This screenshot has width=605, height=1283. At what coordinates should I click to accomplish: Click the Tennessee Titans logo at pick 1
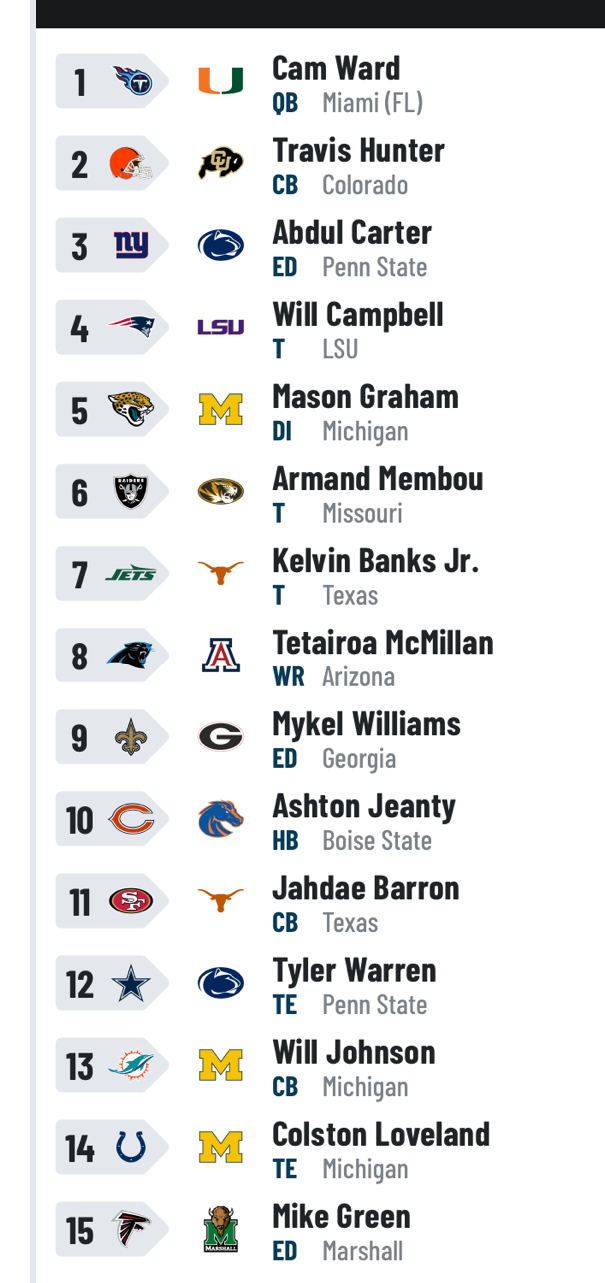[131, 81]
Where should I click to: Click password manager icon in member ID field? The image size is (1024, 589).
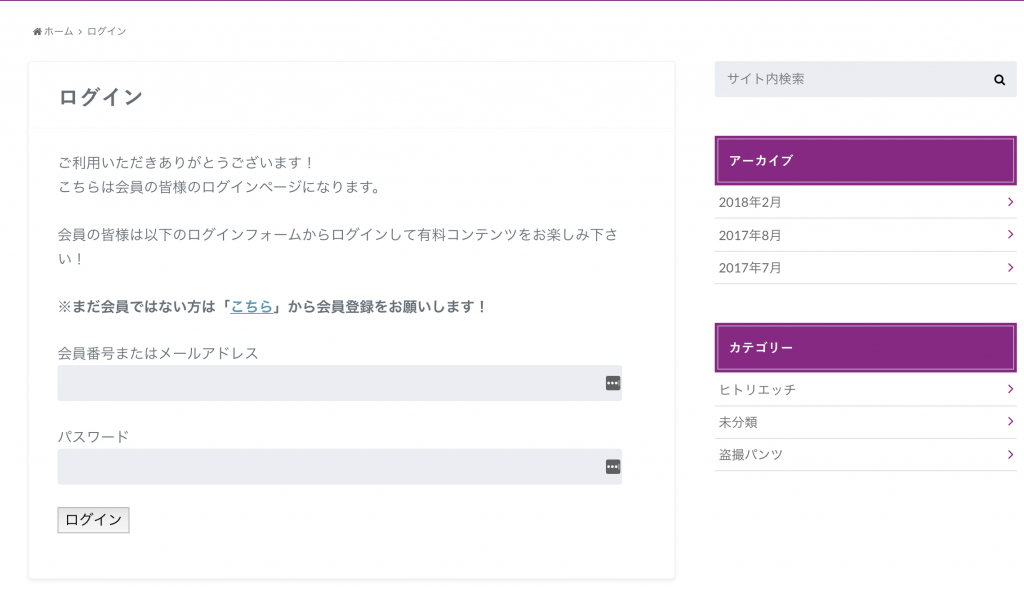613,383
::::::::
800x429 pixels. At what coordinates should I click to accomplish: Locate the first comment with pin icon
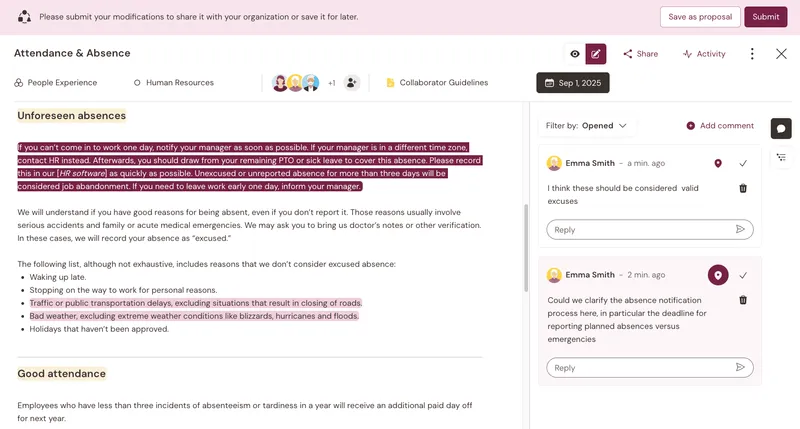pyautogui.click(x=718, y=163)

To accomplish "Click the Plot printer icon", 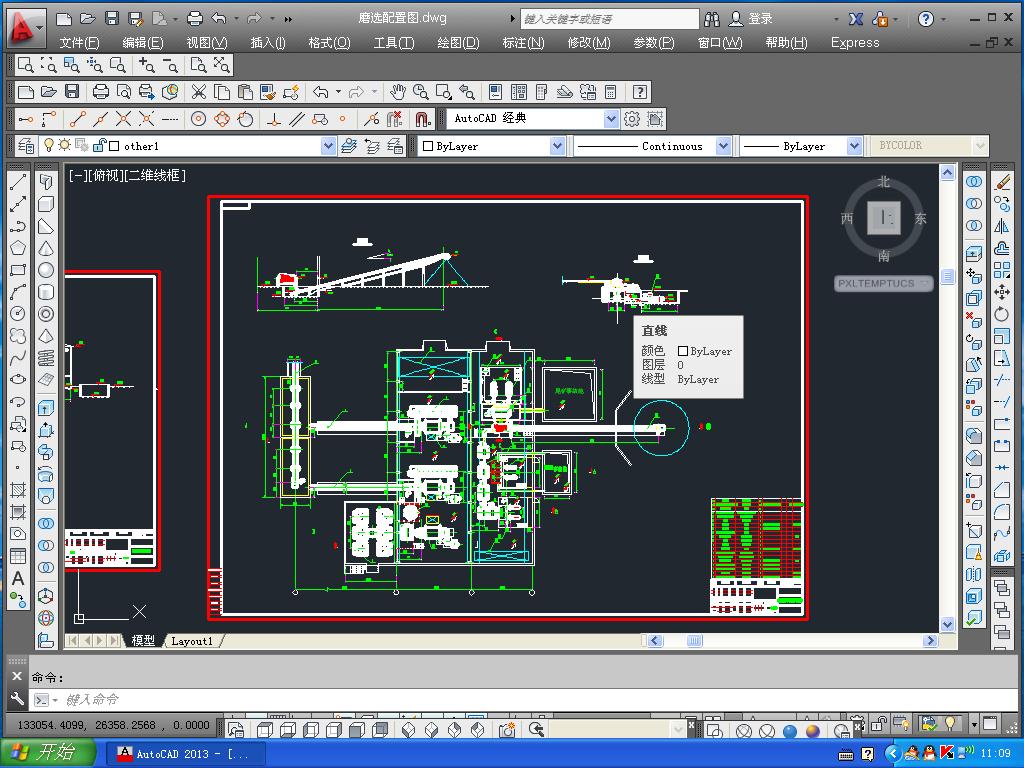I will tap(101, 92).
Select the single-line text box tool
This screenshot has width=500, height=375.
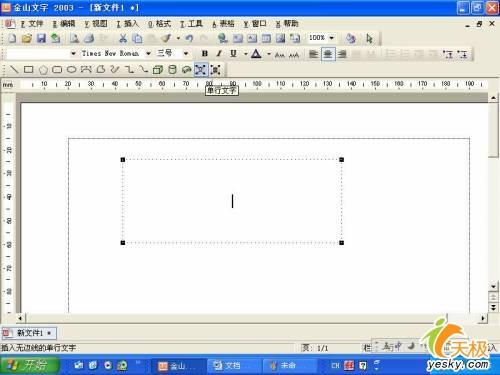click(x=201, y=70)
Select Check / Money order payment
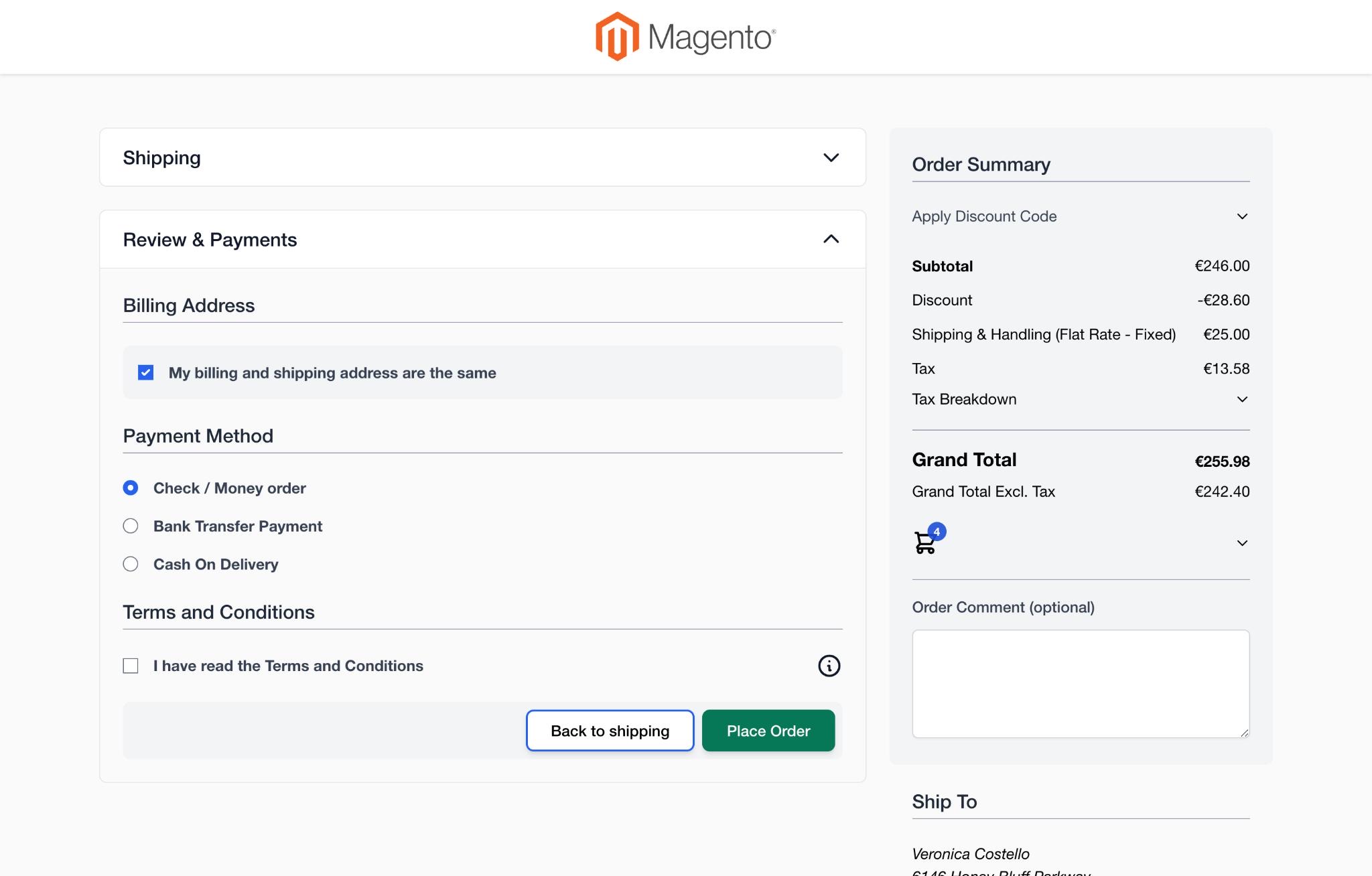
::::::::
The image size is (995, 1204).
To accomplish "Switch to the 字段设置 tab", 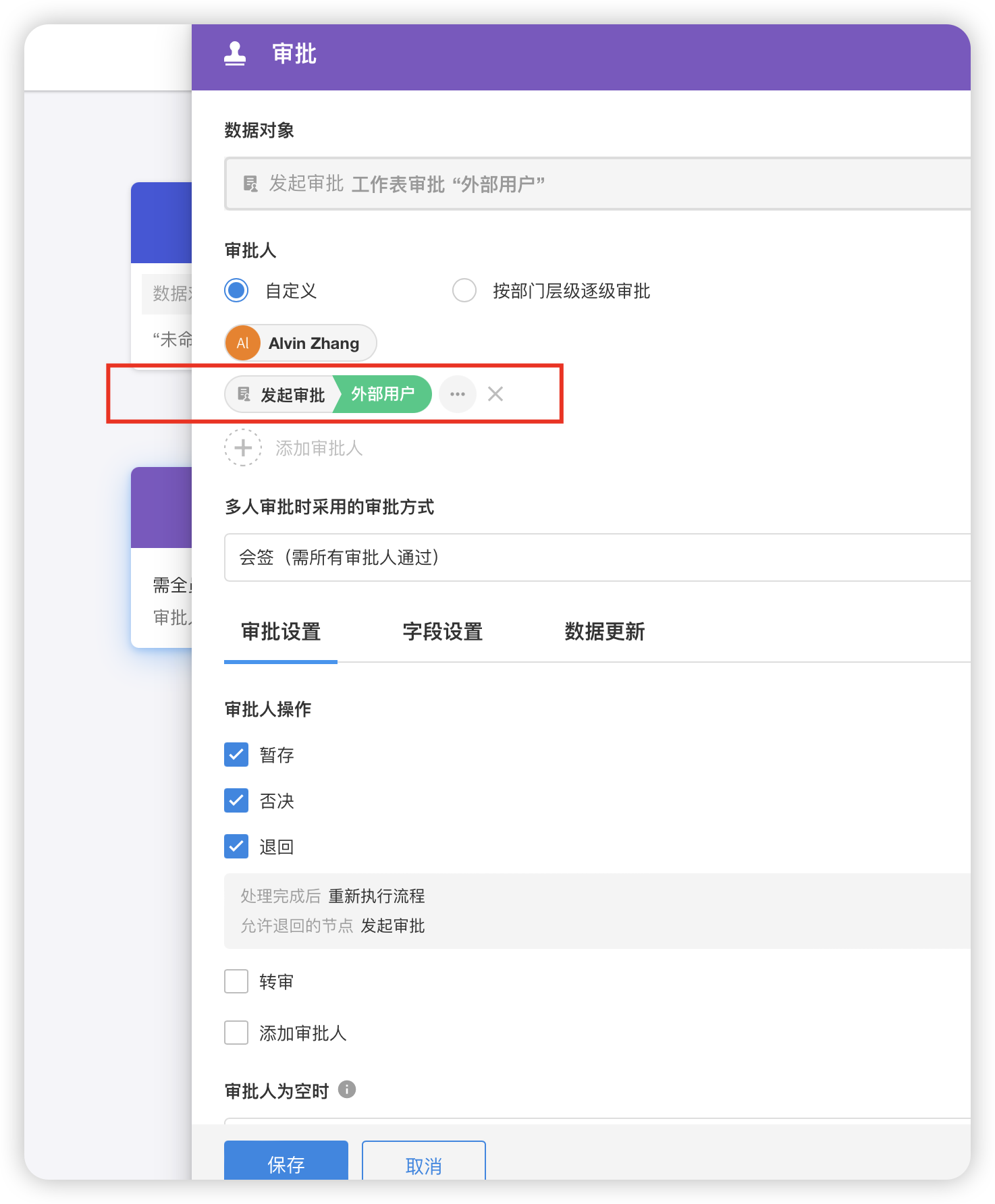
::::::::
#### Aim of the exercise
Arrange everything in the listing from the line containing "Select the single-line text box tool" down to the line containing "Select Check / Money order payment", both included, as a Markdown table with the columns No. and Line. Skip any blank lines and leave the pictures out.

#### Correct answer
| No. | Line |
|---|---|
| 1 | Select the single-line text box tool |
| 2 | This screenshot has width=500, height=375. |
| 3 | click(x=201, y=70) |
| 4 | Select Check / Money order payment |